[Saved data entries]
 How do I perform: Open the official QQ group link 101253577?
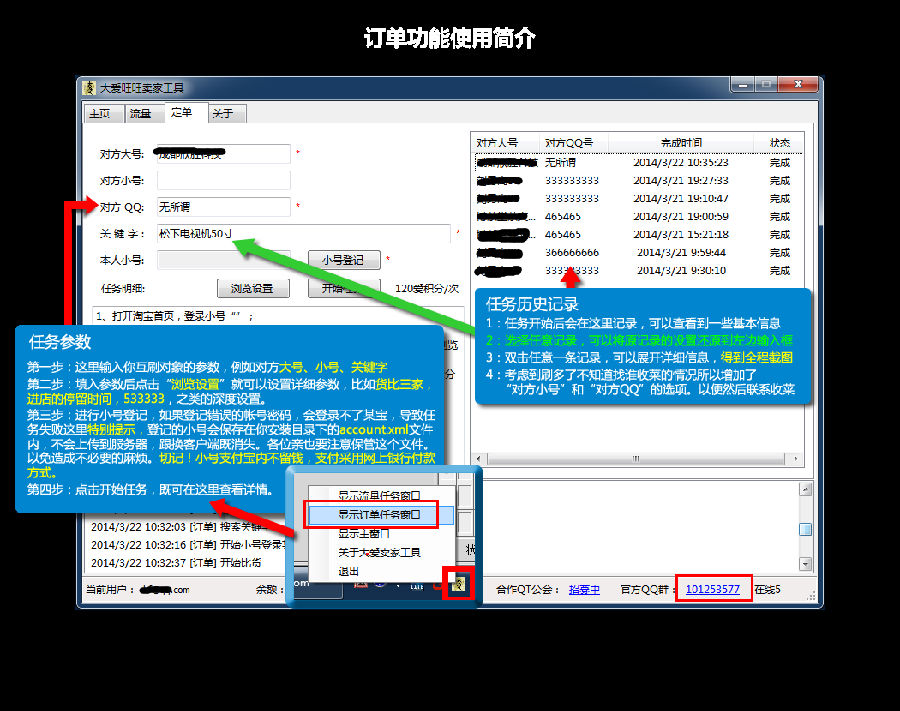tap(713, 589)
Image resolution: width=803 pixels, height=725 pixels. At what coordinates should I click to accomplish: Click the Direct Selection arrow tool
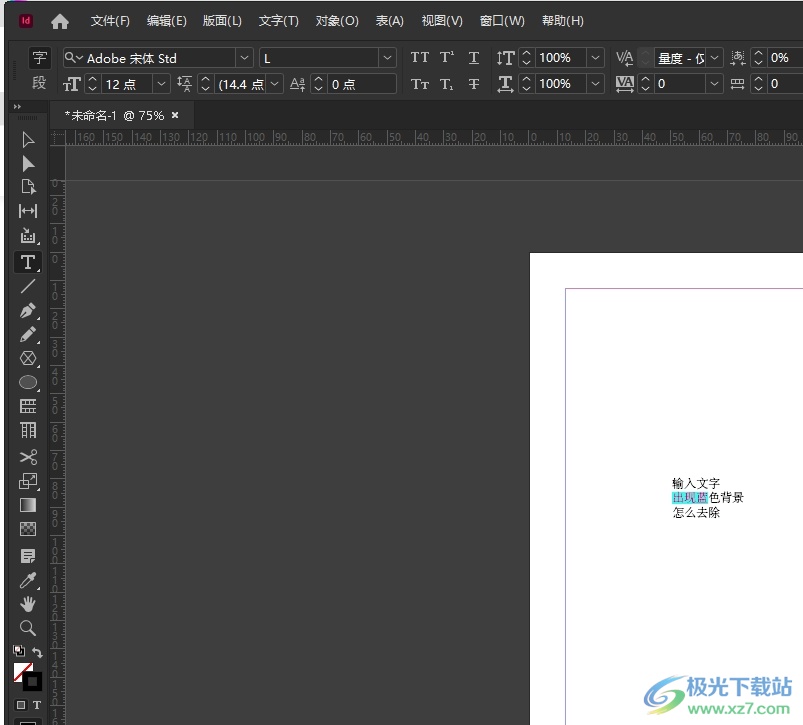28,164
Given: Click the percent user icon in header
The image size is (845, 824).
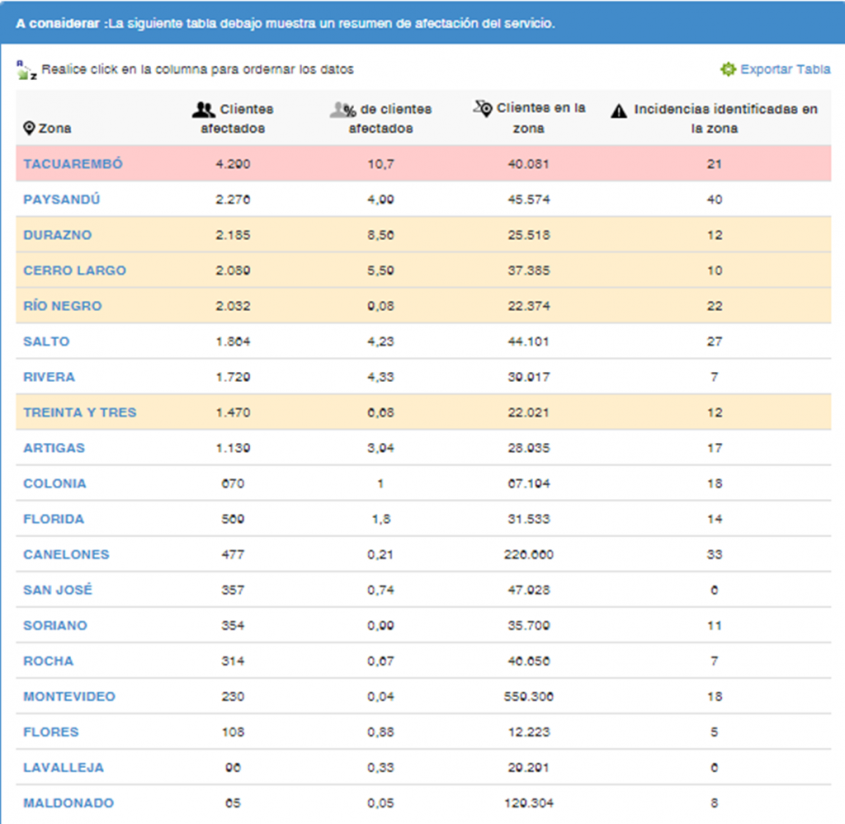Looking at the screenshot, I should click(x=343, y=110).
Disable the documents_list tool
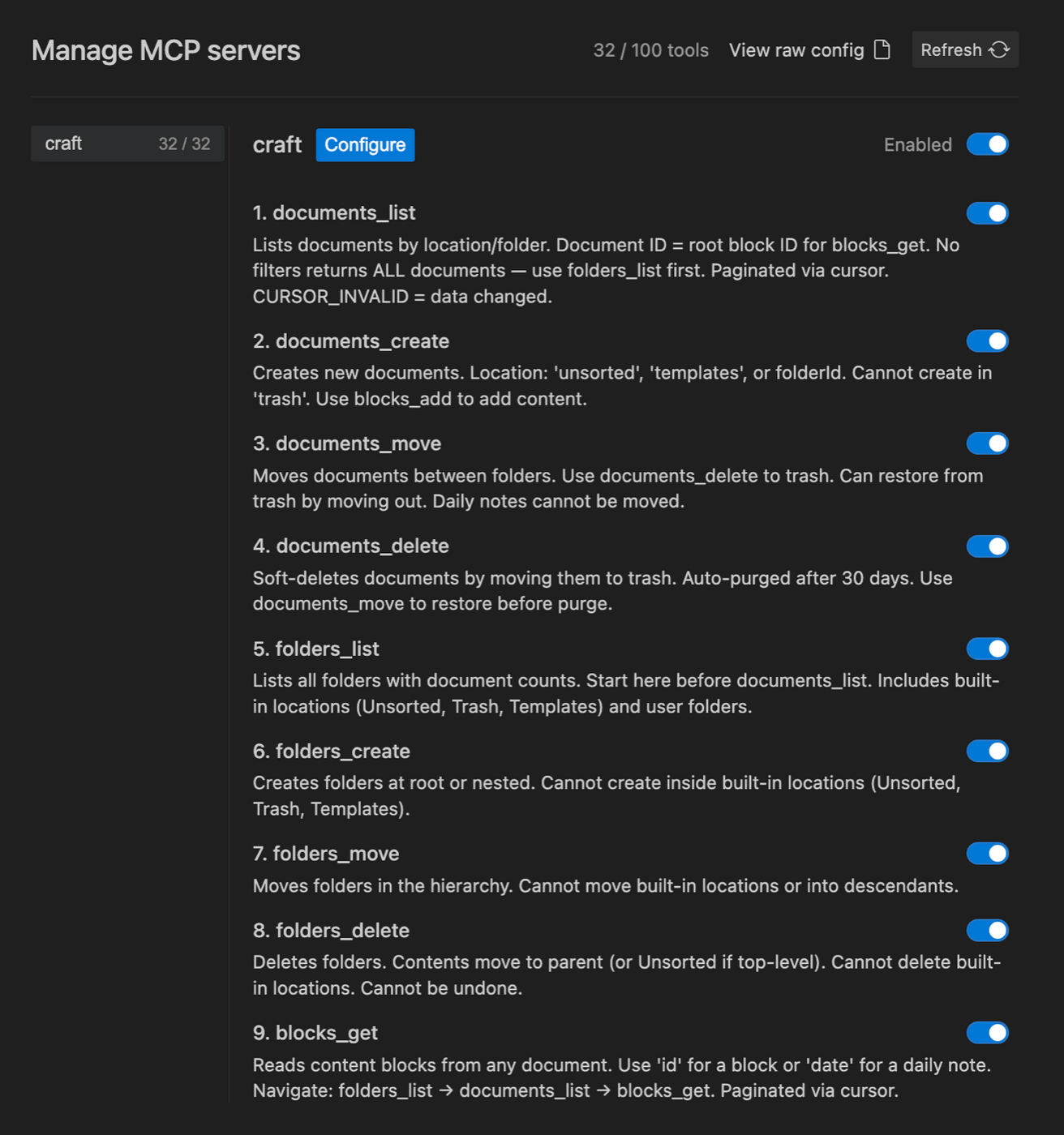Viewport: 1064px width, 1135px height. [987, 212]
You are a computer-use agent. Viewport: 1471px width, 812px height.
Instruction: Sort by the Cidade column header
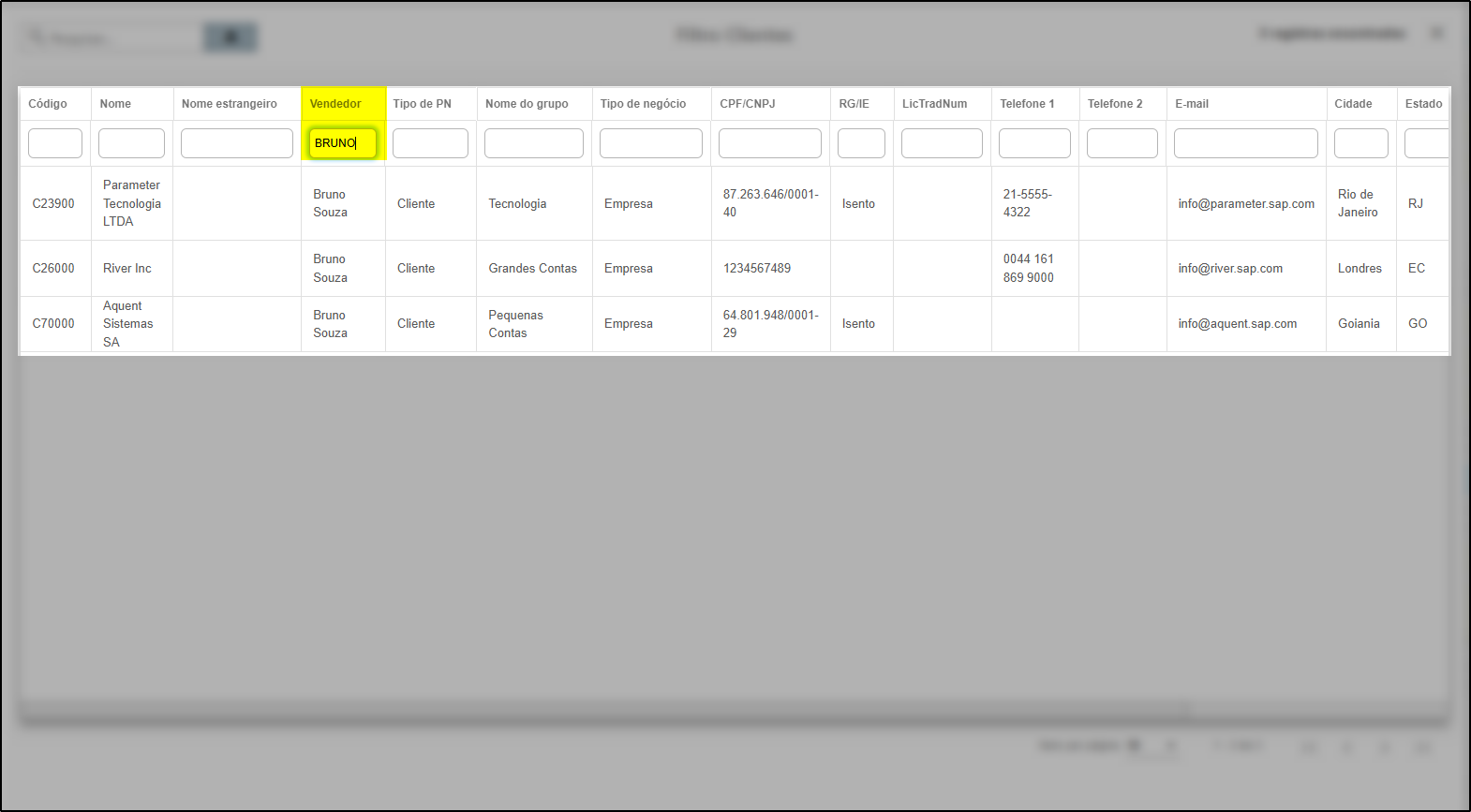[1353, 104]
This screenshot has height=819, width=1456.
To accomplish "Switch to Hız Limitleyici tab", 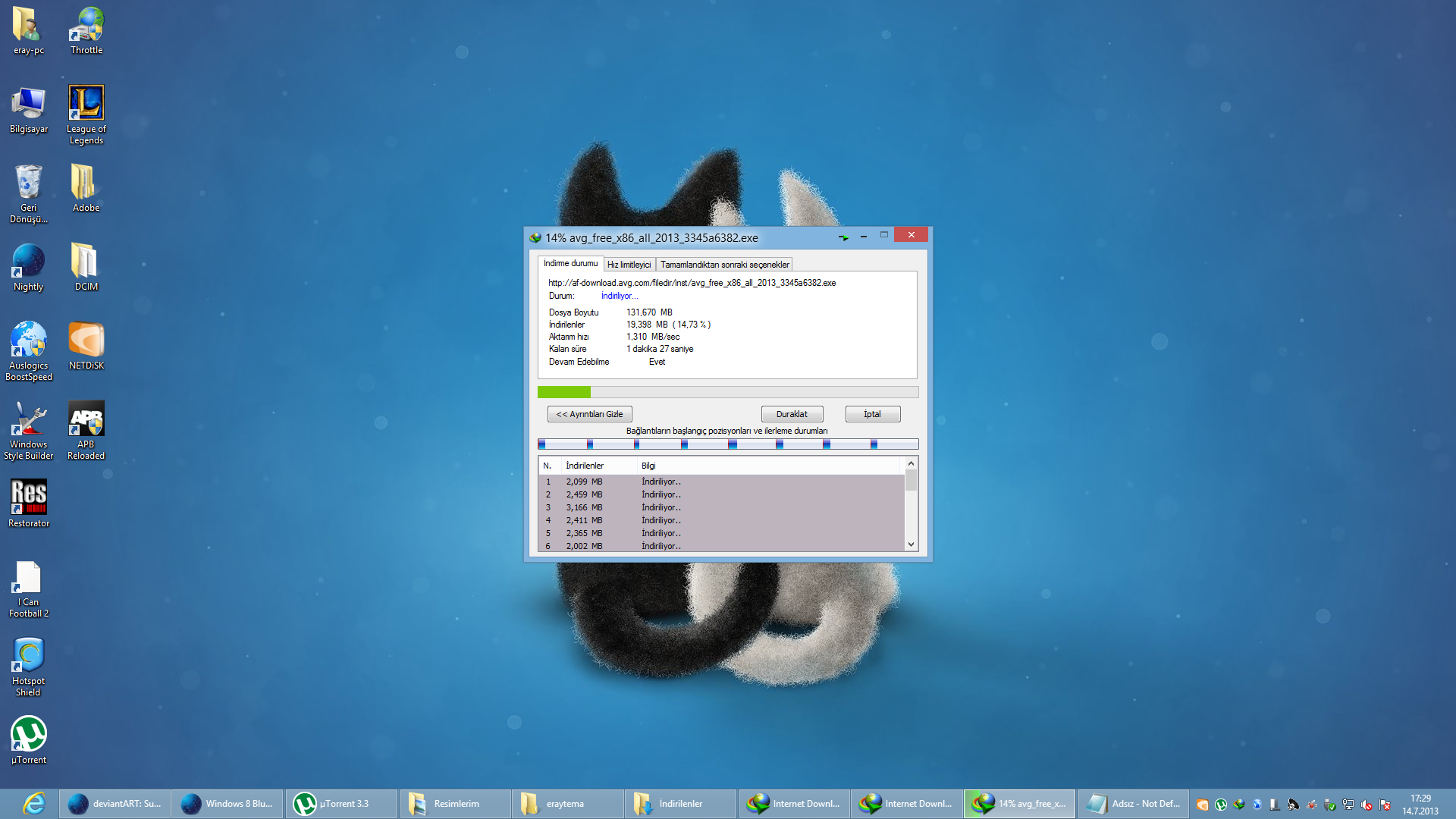I will click(x=629, y=263).
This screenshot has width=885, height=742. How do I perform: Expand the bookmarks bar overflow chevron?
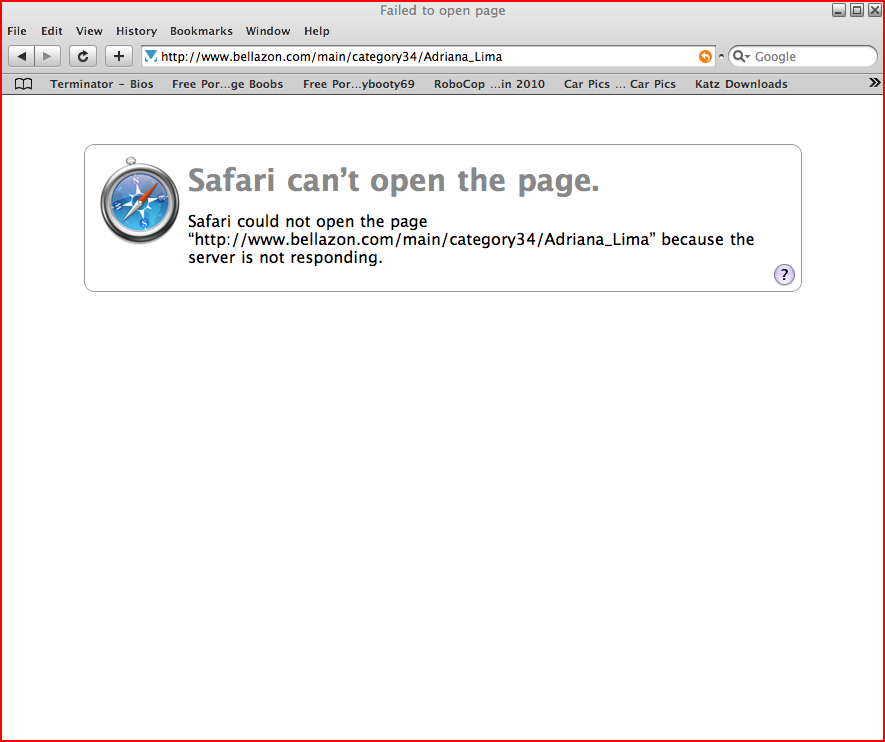(x=874, y=83)
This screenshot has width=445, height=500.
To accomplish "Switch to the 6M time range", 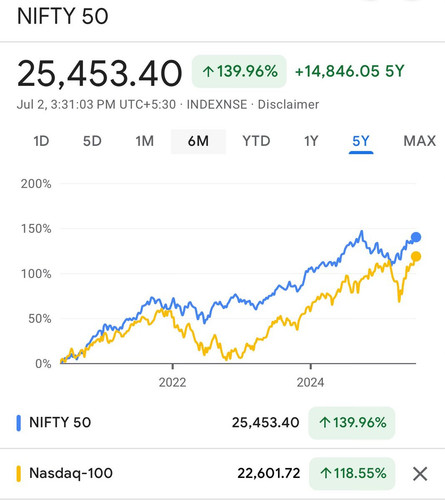I will click(198, 142).
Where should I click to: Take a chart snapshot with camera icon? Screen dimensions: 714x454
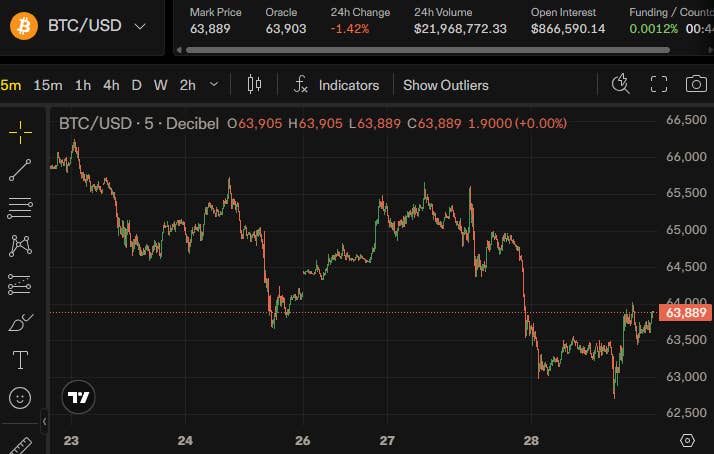pyautogui.click(x=696, y=84)
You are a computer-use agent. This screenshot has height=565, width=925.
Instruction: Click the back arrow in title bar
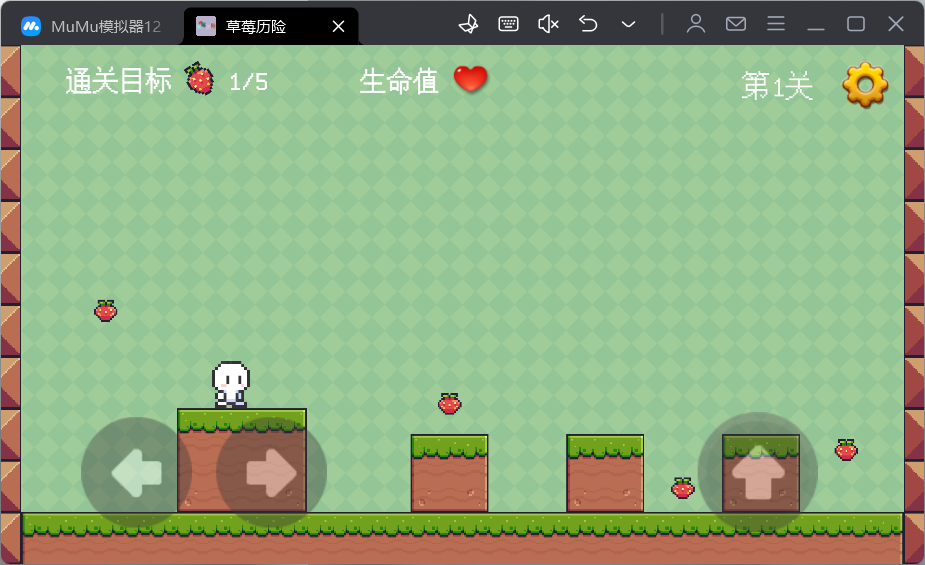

WHAT TO PRODUCE - Consider the entries above and return each line with the string "agent".

EXERCISE OUTPUT -
You are a computer-use agent. Viewport: 1471px width, 812px height.
You are a computer-use agent. This screenshot has height=565, width=925.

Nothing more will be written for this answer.